The Parasite by Ferenc Barnás
Hungarian fiction
Original title – Az élősködő
Translator – Paul Olchvary
Source – Personal copy
I started off the Hungarian lit month with this book; it caught my eye from the Seagull list of books from Hungary because it had a quote from Laszlo Krasznahorkai, ” Ferenc Barnás is a legend among those who know him,” now, when you get that from the most recent Nobel winner as a recommendation. Barnás seems to have won many of the major book prizes in his own country, and this was his debut novel, which came out in 1997 in Hungarian. I feel we get caught up in place-based trends when translating these days, and a powerhouse of literature like Hungary, with one of the strongest and most interesting literary scenes, is forgotten. Barnás has taught at times and, at other times, been a full-time writer. There are a couple of his other books out or due to be released by Seagull Books.
One of the men in the ward resembled a friend of mine who’d escaped from an occupational therapy clinic in the provinces. I always did like that ever-smiling wino. After absconding from that teetotalling institution, he took to hanging out at a train station, where his fellow imbibers would sometimes help him towards the public restroom to keep him from wetting his pants even more than he already had. One time I noticed him grinning knowingly at his half-witted chums, who, having been summoned to the train cars for a bit of hard labour to earn their bread or wine, were busily carrying dreadfully heavy sacks full of who-knows-what back and forth for some no doubt noble purpose. No, he wasn’t such a fool atter all. While the others toiled away, he went about not so discreetly sampling fruit brandy he’d acquired for a modest sum from someone’s illicit distillery.
His viewing other people in the hospital as a child
The narrator of this book is unknown. We follow him from late childhood to adulthood. He is a strange character; he thrives on illness and a sort of Munchausen youth, though his body suffers from this constant need to be ill. But he feels safe as a patient; you feel it is almost his safety blanket against the world, a strange boy feeding on symptoms.
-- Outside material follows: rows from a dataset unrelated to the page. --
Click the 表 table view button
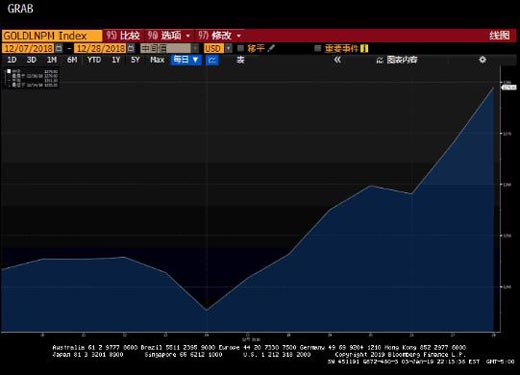The width and height of the screenshot is (520, 375). pyautogui.click(x=240, y=60)
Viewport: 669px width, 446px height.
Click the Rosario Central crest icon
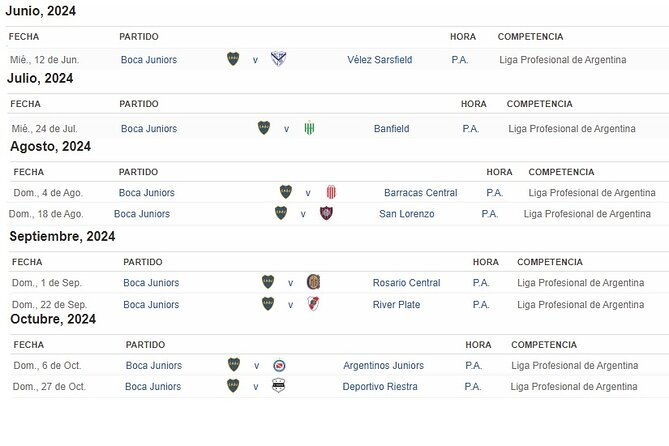coord(313,282)
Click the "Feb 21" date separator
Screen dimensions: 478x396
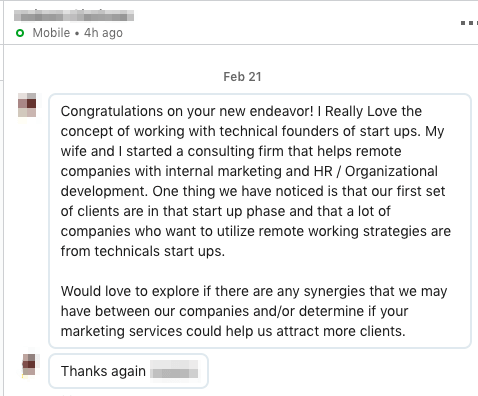pyautogui.click(x=242, y=77)
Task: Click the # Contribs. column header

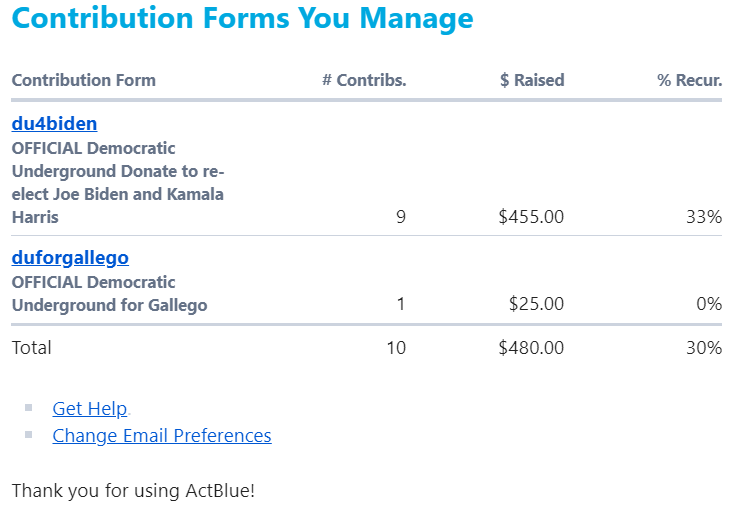Action: (x=364, y=80)
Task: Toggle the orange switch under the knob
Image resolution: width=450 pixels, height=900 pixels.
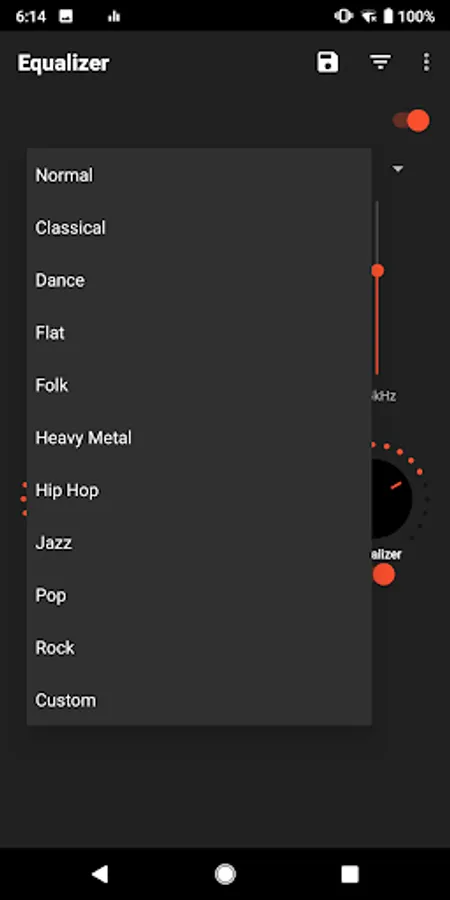Action: pyautogui.click(x=383, y=574)
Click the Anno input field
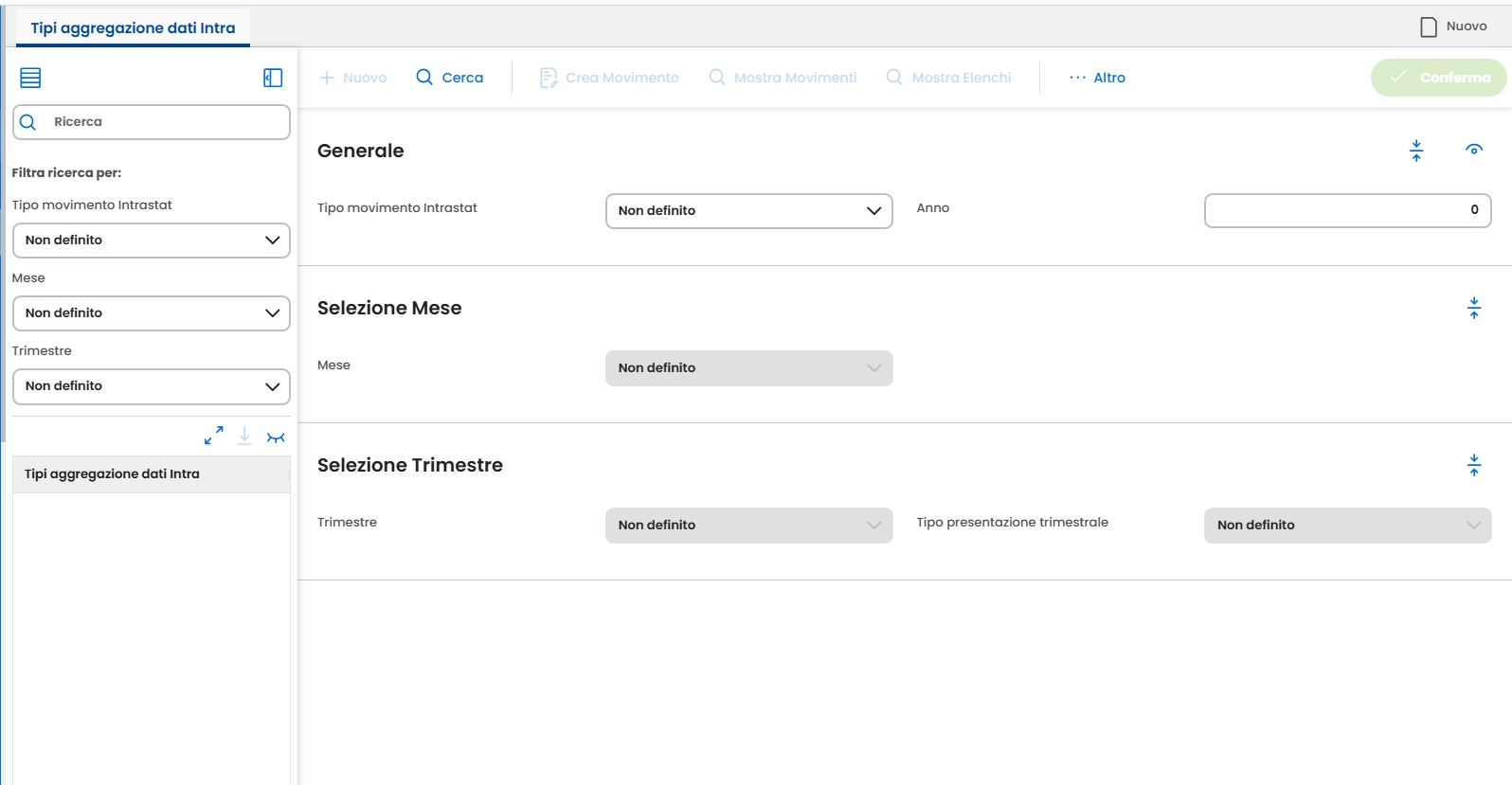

But as the world is, boys become men, and he grows up and starts to be a man, having relationships, he also starts masturbating greatly. At some point, you are not sure if the encounters he claims to have are real or maybe a fever dream, sexual imagery for him to come tooo? , but even then, he has quirks; he has one-night stands, but then he gets haunted and wracked with dreams of what the previous night’s women are now doing. But when he ends up with an older woman simply called L, but the initial silence of the dreams and nightmares that haunt his sex life ends, but then come back in a darker way.
Perhaps I should have placed an ad in the classifieds: ‘Seeking someone to beat sordidness of unknown origin out of me, every last bit of it. Perverts need not reply!’ Who knows, perhaps I would have happened upon a psychotic prison guard who specialized in exactly my sort of case! Why shouldn’t there be people out there who know not only torture inside-out but also psychology? | yearned for an applicant who could discern the nature of my imagination through my body’s agony. I would have been able to determine even from his mistakes whether he was really suited to the task. Even as I smiled at this childish escape fantasy of mine, I was virtually certain that people must have once lived who knew just how to go about exorcizing demons.
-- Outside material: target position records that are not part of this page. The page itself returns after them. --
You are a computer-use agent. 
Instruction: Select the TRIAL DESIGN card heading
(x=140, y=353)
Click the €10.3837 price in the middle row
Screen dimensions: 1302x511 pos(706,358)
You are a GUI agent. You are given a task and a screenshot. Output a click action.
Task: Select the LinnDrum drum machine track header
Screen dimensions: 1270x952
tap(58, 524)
Seeking out people to suit his particular sexual needs
I loved this book. It had a little bit of Thomas Bernhard in it. The sheer sorrowful life of our narrator is very Bernhardian. But the voice comes across as very quirky at times, a tone and feel to the narrative I haven’t read in anything else, which makes it very interesting. But for me, Bartis, another Hungarian writer, his book Tranquillity is about a young man set in roughly the same time, although in many ways different; both are ways of looking at the child-parent relationship growing up in Socialist Hungary. Another feeling for me was that our narrator grew up, his one-night stands were either real or just fever dreams from his sexual mind, and guilt of being the way he was, and that is why initially his relationship with L is so different. This is what I love about much of the Hungarian fiction I have read: it is deep-thinking, and it requires readers to reflect on the characters. I will be in the historic Roman times in the next book for Hungarian lit month in a few days’ time. Have you read any books by Ferenc Barnás?